Researchers often treat teacher effectiveness as fixed, attributing year-to-year fluctuations
to classroom-peer effects or sampling error. This approach assumes away an important element
of teacher effectiveness dynamics, how it changes over time with experience. Teachers are also
commonly characterized as having a fixed level of effectiveness in the popular press and in
education policy reform initiatives. For example, if Ms. Smith is an effective teacher, she should
be recruited, rewarded and retained. If Ms. Jones is an ineffective teacher, we should avoid
hiring her and she should not be granted tenure. That some teachers are far more effective than
others is an empirical fact. However, these characterizations fail to consider the substantial
degree to which individual teachers improve over their careers and the large variation in this
improvement. The frequent crossing of returns to experience profiles plotted in Panel A of
Figure 2 demonstrates how the rank order of teacher effectiveness changes as teachers improve
at different paces over time. A novice teacher who struggles at first but makes sustained
improvements over time may become more effective overall than an average novice teacher who
fails to improve with experience.
Our findings also illustrate how policies aimed at improving teacher effectiveness that
focus on the individual, ignoring the role of the organization, fail to recognize or leverage the
potential importance of the school context in promoting teacher development. We show that the
degree to which teachers become more effective over time varies substantially by school. In
some schools, teachers improve at much greater rates than in others. We find that this
improvement is strongly related to the opportunities and supports provided by the professional
context in which they work. For example, we estimate that teachers who work in schools at the
75th percentile of professional environment ratings increase their effectiveness by over 0.035
test-score SD more over the course of ten years than a similar teacher at a school at the 25th
percentile, a 38% difference in total improvement.

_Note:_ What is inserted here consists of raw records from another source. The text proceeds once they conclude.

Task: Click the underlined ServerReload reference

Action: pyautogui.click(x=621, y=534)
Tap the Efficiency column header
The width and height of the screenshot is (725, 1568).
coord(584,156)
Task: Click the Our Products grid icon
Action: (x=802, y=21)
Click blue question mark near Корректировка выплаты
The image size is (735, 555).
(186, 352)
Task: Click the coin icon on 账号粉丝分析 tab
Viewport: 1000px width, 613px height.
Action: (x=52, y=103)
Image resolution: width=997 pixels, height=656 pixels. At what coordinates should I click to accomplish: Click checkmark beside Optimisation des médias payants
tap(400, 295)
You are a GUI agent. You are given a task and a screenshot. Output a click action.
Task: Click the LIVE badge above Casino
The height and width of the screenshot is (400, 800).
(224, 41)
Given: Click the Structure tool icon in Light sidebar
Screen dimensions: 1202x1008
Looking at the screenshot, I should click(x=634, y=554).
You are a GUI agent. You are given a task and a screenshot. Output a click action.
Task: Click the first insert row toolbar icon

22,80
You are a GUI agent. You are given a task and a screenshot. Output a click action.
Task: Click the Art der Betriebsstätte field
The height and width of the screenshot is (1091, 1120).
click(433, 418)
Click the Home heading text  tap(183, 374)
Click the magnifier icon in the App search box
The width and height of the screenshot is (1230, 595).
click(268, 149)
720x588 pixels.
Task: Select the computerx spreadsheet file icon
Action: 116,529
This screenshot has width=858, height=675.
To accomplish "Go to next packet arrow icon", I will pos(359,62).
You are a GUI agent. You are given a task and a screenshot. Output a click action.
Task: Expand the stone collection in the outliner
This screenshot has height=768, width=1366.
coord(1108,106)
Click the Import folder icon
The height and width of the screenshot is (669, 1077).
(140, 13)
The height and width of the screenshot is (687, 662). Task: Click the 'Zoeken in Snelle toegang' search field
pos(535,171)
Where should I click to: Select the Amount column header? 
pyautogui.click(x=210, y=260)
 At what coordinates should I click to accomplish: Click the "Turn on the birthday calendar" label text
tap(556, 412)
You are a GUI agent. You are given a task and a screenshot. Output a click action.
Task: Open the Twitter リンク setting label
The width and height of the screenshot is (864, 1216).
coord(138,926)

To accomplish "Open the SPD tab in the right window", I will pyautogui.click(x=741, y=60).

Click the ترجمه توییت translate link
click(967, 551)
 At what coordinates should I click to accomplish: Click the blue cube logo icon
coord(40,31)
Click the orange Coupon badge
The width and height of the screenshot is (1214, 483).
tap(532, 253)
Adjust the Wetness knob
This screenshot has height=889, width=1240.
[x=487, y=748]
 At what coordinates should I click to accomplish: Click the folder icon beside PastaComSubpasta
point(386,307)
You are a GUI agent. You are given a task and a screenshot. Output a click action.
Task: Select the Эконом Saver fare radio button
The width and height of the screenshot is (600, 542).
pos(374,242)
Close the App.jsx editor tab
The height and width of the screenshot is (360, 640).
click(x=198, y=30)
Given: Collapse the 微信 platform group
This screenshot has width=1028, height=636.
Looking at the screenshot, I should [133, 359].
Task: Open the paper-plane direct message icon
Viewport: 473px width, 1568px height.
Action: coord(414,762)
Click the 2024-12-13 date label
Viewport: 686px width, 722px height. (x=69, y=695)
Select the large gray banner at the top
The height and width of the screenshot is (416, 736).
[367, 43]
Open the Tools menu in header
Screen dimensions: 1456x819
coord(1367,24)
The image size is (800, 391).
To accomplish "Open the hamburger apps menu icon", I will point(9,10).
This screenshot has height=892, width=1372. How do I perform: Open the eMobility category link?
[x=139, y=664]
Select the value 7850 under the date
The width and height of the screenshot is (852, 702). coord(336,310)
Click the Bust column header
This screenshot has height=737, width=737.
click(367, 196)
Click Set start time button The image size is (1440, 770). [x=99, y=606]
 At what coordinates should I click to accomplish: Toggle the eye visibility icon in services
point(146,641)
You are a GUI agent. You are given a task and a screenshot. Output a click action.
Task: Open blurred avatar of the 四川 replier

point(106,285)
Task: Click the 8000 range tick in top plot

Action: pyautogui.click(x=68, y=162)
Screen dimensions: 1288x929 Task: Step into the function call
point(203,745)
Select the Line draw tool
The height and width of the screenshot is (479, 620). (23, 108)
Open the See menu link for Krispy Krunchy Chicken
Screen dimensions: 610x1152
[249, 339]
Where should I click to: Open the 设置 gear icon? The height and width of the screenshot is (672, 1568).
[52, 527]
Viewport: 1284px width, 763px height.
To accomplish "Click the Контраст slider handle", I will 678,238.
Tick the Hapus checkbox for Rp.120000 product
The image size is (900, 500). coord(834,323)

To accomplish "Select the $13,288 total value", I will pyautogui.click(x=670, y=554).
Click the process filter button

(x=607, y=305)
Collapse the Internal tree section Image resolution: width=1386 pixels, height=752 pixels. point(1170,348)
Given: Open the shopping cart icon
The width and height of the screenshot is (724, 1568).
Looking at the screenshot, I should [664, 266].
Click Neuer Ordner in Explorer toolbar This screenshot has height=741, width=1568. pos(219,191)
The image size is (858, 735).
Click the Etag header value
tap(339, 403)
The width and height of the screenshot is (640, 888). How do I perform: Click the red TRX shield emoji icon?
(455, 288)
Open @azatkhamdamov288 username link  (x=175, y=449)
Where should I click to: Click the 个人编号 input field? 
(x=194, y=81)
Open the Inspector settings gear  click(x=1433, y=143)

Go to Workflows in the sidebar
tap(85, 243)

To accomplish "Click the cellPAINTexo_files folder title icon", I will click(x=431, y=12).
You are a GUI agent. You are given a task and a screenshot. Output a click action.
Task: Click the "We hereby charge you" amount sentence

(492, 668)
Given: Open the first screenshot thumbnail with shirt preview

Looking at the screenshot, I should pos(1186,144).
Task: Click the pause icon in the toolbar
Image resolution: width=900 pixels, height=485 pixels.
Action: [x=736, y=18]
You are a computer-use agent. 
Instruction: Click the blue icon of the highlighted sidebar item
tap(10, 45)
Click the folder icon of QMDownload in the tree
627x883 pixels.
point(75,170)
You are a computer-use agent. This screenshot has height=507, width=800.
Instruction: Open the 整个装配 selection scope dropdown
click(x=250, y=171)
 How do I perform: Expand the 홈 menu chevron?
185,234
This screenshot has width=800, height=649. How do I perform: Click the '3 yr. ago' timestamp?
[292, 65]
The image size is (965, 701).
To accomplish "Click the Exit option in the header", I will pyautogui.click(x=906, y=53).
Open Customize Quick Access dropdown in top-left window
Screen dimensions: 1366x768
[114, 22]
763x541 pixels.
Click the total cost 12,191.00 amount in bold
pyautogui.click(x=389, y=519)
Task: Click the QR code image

Although these findings are not definitive causal evidence that improving the
professional environment will accelerate teacher development, they are consistent with recent
evidence that the school context has lasting effects on teachers’ practice and career decisions.
For example, Ronfeldt (2012) finds that pre-service teachers who have field placements in
easier-to-staff schools become more effective teachers and are less likely to leave the profession
after five years, a result that is not driven by student characteristics or teacher sorting.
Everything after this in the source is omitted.